*Latihan 1:* Menurut teks tentang sasaran dakwah di bawah, siapa yang menjadi mad'u atau sasaran dakwah?

*Kutipan Pilihan:*
******

Mad’u atau sasaran (objek) dakwah adalah seluruh manusia sebagai
makhluk Allah yang dibebani menjalankan agama Islam dan diberi
kebebasan untuk beriktiar, kehendak dan bertanggungjawab atas
perbuatan sesuai dengan pilihannya, mulai dari individu, keluarga,
kelompok dan golongan, kaum, massa, dan umat manusia seluruhnya.
Sebagai makhluk “Allah yang diberi akal dan potensi kemampuan berbuat
baik dan berbuat buruk, sebagai makhluk yang terkena sifat lupa akan janji
dan pengakuannya bahwa Allah adalah Tuhannya ketika di alam ruh
sebelum ruh tersebut bersatu dengan jasad” (Enjang dan Aliyudin, 2009:
96)
Manusia mempunyai kebutuhan terhadap dakwah, karena pada
dasarnya manusia adalah mahluk yang punya kecenderungan untuk
beragama dan memiliki naluri ketuhanan disamping naluri untuk hidup
berkelompok dan naluri untuk mempertahankan diri manusia juga
merupakan mahluk yang memiiliki fitrah.

******

*Data Tugas:*
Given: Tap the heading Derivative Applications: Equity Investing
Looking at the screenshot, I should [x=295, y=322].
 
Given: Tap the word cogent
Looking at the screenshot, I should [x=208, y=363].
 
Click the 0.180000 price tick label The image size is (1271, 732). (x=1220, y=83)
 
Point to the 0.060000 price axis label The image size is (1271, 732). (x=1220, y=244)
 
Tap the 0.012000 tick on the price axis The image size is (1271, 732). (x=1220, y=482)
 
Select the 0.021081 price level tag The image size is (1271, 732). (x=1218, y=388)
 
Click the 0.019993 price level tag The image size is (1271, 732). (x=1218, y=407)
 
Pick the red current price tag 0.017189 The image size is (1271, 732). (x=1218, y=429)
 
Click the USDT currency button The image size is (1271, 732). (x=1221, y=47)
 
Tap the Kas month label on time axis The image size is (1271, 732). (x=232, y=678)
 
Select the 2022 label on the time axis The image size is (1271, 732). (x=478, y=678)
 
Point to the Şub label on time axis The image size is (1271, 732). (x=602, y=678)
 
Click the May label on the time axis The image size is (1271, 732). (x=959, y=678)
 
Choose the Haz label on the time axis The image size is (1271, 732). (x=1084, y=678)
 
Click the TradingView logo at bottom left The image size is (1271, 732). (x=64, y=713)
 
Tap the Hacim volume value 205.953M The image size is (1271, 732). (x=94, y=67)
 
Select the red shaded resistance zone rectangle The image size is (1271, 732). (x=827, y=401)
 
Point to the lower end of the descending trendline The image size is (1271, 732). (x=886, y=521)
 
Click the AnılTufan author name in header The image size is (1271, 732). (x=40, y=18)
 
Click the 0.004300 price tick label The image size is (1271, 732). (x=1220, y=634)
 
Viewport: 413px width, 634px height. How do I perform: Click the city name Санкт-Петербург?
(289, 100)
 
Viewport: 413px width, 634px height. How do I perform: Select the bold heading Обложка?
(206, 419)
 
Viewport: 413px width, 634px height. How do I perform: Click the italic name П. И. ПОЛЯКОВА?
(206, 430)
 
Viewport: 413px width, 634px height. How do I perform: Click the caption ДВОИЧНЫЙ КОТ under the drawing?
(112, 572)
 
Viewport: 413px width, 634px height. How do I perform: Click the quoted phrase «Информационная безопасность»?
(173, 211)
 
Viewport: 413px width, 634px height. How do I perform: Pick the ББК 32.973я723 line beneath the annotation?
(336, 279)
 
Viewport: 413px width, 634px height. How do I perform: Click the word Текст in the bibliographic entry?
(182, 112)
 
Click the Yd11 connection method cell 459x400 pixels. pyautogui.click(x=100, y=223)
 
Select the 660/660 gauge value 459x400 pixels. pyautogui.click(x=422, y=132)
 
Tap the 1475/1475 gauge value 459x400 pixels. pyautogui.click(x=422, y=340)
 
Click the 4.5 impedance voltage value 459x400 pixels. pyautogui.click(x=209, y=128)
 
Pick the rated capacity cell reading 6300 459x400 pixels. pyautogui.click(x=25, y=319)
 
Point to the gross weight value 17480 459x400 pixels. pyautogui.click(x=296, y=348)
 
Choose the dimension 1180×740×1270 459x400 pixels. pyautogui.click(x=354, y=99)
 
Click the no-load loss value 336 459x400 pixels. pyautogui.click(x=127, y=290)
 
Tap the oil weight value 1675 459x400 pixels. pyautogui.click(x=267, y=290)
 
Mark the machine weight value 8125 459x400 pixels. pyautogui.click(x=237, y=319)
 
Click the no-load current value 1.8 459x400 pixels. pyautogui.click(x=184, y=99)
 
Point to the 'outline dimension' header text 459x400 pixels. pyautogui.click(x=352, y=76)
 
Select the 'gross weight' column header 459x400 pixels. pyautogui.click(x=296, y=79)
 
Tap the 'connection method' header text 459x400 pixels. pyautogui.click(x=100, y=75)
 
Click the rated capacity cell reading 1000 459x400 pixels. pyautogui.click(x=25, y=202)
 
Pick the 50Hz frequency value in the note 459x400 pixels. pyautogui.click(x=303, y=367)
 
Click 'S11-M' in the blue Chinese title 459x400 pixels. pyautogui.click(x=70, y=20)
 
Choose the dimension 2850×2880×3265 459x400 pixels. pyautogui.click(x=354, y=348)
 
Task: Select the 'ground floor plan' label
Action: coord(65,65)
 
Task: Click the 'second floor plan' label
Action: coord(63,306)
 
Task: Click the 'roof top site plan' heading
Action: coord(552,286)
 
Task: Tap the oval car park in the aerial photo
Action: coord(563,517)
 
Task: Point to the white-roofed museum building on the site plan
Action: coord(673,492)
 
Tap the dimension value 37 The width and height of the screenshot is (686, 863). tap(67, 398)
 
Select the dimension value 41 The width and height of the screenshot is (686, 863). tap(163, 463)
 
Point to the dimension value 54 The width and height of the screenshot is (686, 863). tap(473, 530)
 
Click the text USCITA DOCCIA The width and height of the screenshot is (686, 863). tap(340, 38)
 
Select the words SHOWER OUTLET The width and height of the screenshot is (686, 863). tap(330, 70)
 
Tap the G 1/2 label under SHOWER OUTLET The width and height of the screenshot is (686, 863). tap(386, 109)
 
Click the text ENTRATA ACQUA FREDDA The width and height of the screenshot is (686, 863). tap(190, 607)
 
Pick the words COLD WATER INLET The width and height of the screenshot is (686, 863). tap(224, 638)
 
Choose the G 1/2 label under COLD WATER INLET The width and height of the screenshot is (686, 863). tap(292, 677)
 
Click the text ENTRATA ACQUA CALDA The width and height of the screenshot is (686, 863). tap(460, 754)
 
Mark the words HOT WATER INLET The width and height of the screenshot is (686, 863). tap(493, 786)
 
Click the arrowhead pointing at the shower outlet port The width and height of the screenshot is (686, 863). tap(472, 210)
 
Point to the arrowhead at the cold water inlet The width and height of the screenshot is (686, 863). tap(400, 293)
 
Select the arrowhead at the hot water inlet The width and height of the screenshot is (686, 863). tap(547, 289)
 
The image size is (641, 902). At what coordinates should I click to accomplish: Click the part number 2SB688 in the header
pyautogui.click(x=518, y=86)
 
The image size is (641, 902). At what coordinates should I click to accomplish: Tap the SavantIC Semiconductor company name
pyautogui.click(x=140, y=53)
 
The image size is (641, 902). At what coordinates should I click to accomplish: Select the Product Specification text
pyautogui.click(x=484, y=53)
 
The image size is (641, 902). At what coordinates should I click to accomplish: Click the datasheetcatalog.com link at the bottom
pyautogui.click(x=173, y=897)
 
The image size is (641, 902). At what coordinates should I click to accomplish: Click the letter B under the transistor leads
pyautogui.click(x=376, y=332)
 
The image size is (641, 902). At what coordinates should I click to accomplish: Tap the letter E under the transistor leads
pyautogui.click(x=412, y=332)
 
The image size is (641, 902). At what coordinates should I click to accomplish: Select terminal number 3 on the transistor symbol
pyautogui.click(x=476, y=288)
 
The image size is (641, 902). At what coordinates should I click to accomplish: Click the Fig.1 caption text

******

*Latihan 2:* Tentukan semua baris dalam catatan di atas yang memuat kata "bottom".

*Pembahasan 1:* Seluruh manusia sebagai makhluk Allah yang dibebani menjalankan agama Islam, mulai dari individu, keluarga, kelompok dan golongan, kaum, massa, hingga umat manusia seluruhnya.

*Pembahasan 2:*
Click the TradingView logo at bottom left The image size is (1271, 732). (x=64, y=713)
The image size is (641, 902). At what coordinates should I click to accomplish: Click the datasheetcatalog.com link at the bottom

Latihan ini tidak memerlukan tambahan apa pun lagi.